Em Espanha tinham os judeus vivido transes parecidos. E foi de lá que vieram umas coplas proféticas, duns troveiros visionários, a prometer a salvação pela mão dum príncipe, que chamavam Encoberto. É de crer que foi a partir delas que o Bandarra começou a fazer trovas. Ninguém sabe quem as passou a limpo, andavam por aí copiadas à mão, com letra de cada um. E prometiam aos judeus o Messias, um encoberto que ainda hoje não veio. Ninguém as conheceu no seu original, por todas as versões serem diferentes. E alguma delas foi parar à mão da Inquisição, que não podia tolerar semelhantes despautérios. Chamou o Bandarra a capítulo, vestiu-lhe o sambenito, levou-o à procissão dos condenados. Mas perdoou-lhe a fogueira, por não trazer no rústico semblante qualquer sombra de pecado. O pobre voltou para casa vedado de fazer trovas, de voltar a ler a bíblia ou falar dela. Quem sabe se foi então que acabou a recolher-se na casa do Nogueirão, para se afastar do mundo. Pois tão bem lhe assentou a lição que ninguém mais o ouviu.
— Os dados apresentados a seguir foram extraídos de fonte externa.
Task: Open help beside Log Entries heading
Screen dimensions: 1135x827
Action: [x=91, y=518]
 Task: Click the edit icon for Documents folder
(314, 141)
Um dia o Bandarra morreu mas ficaram as trovas, que um povo já naufragado só nelas guardava esperança. O rei lunático desaparecera em África e o reino ficara sem cabeça, sujeito ao inimigo de Castela. Só nas trovas havia consolação. Foi por isso que apareceu a primeira edição delas, pela mão dum fidalgo importante. Para dar esperanças ao povo, pôs o Bandarra a dizer que el-rei um dia havia de voltar, saído do nevoeiro.
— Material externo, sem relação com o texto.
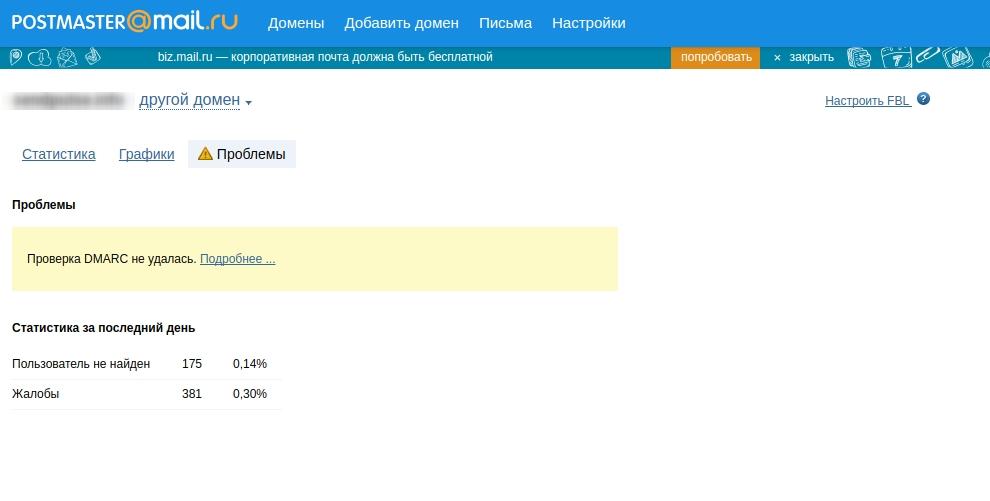
Task: Click the paperclip icon in banner
Action: [927, 56]
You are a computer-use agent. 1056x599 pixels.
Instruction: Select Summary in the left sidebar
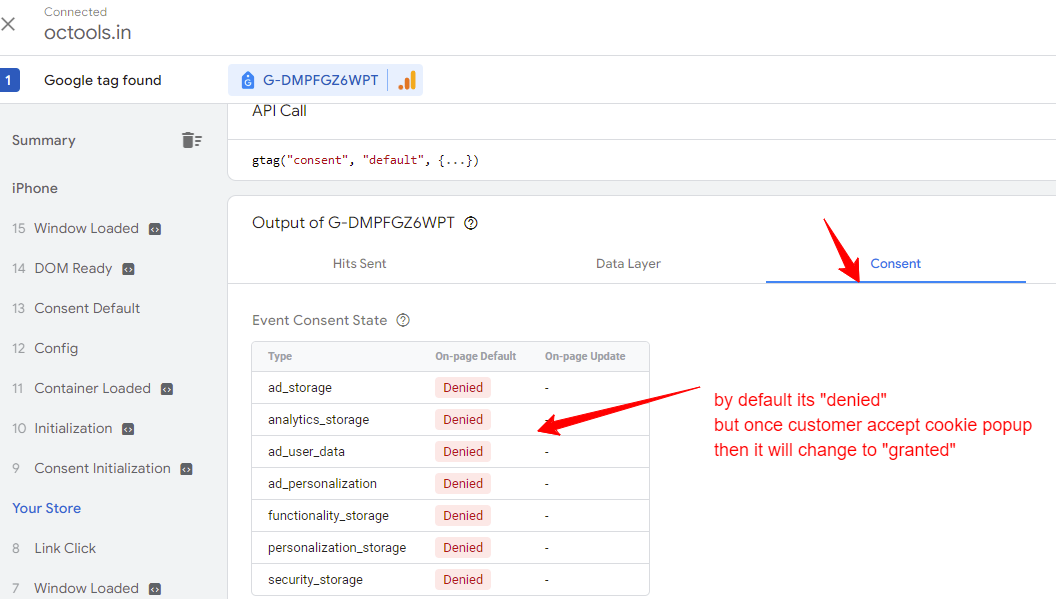coord(44,140)
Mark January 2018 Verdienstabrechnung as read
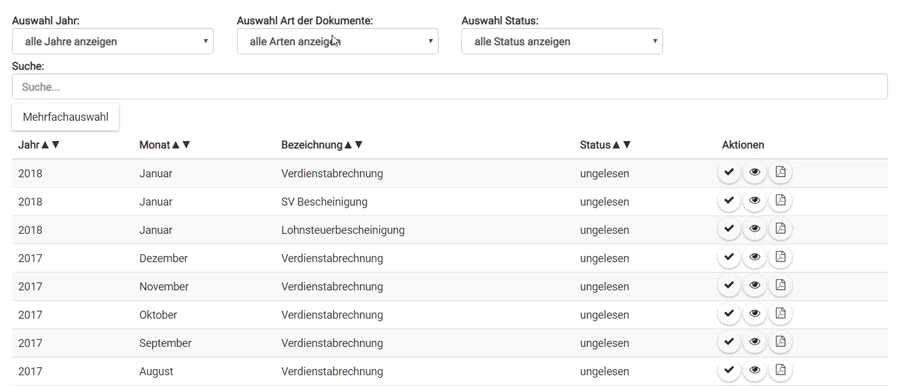The image size is (900, 386). tap(729, 172)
Mas o rei não apareceu, em seu lugar ficaram os castelhanos. E a clerezia, que metera o sapateiro num inferno por causa dumas trovas, começou a realçá-las nos sermões, e a exaltá-lo nos púlpitos. Fizeram-lhe um mausoléu em pedra lavrada na igreja de S. Pedro, encheram-no de ar e vento. Um dia expuseram-lhe o retrato na catedral de Lisboa, trataram-no como a um santo. E logo um outro fidalgo fez nova edição das trovas, agora acrescentadas de umas outras que se disseram achadas em poder dum tal Pacheco, da idade do sapateiro, há uns cem anos atrás. Desta vez o Bandarra anunciava a restauração dos Braganças.
Um século depois ainda apareciam trovas novas, que uns pedreiros vindos da Galiza foram descobrir na capela-mor da igreja de S. Pedro. E lá punham o Bandarra a adivinhar as guerras do Napoleão, depois de elas terem vindo.
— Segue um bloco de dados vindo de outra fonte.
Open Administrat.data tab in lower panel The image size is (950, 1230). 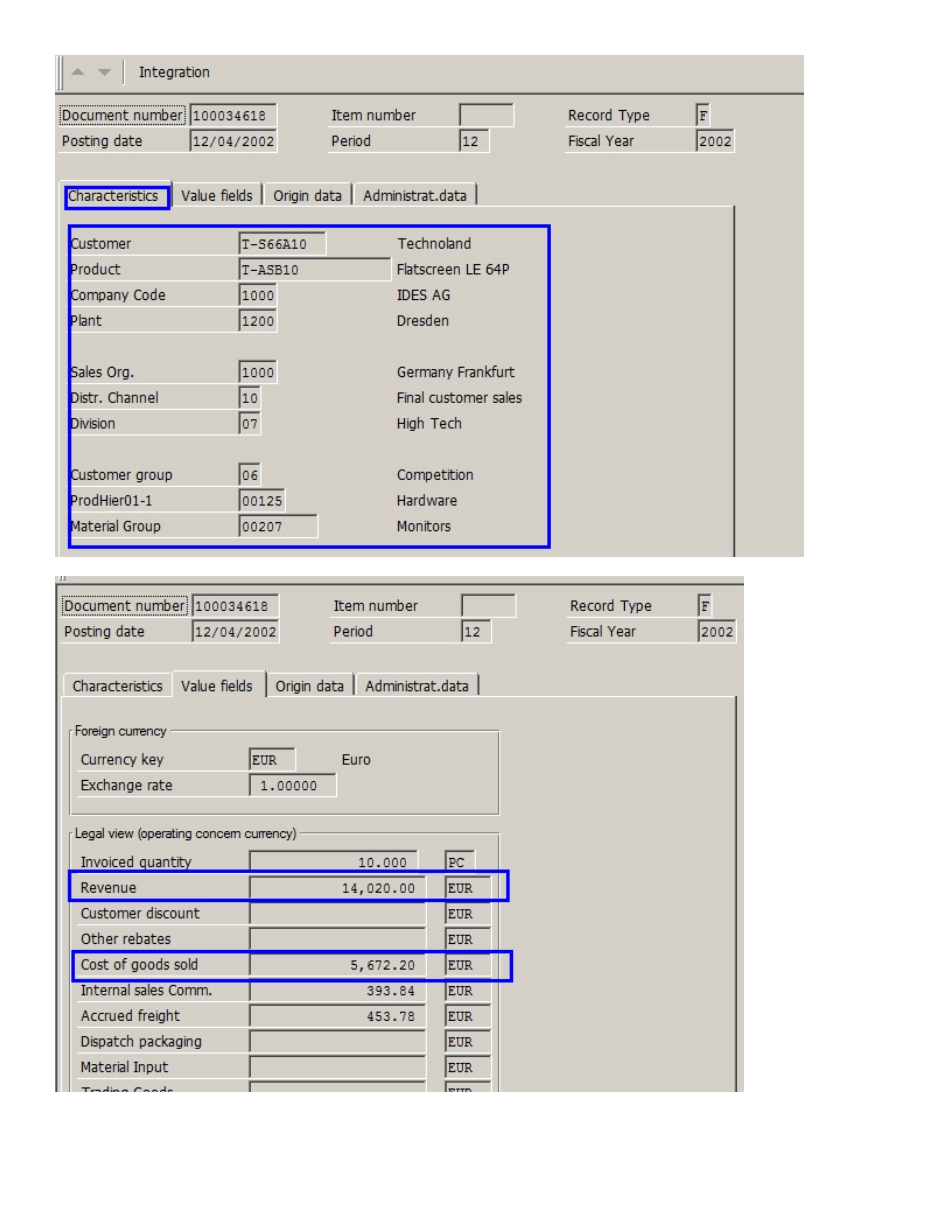418,686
O importante desta história não é o que deixou dito o sapateiro, mas o que na boca lhe puseram os poderosos, para melhor conduzirem o rebanho. Primeiro foi messiânico, depois foi sebastianista, e acabou a adivinhar incertas restaurações. Mas tudo o que o Bandarra fez, e outros fizeram por ele, foram uns versos de sapateiro remendão. Davam para explicar tudo, consoante as aflições. Se ele pudesse imaginar o que iam fazer das trovas, não as contava a ninguém. Ainda hoje enchem barriga a muita gente, pelos vistos vão pô-las num museu. Que Portugal habituaram-no a charadas, e já não vive sem elas.
- Você acredita nessas patranhas? - perguntou, no final, o viajante.
- O mal da gente é o fraco saber! - concedeu o taxista.
- É devagar que o diz! - conclui o viajante, sem outras explicações.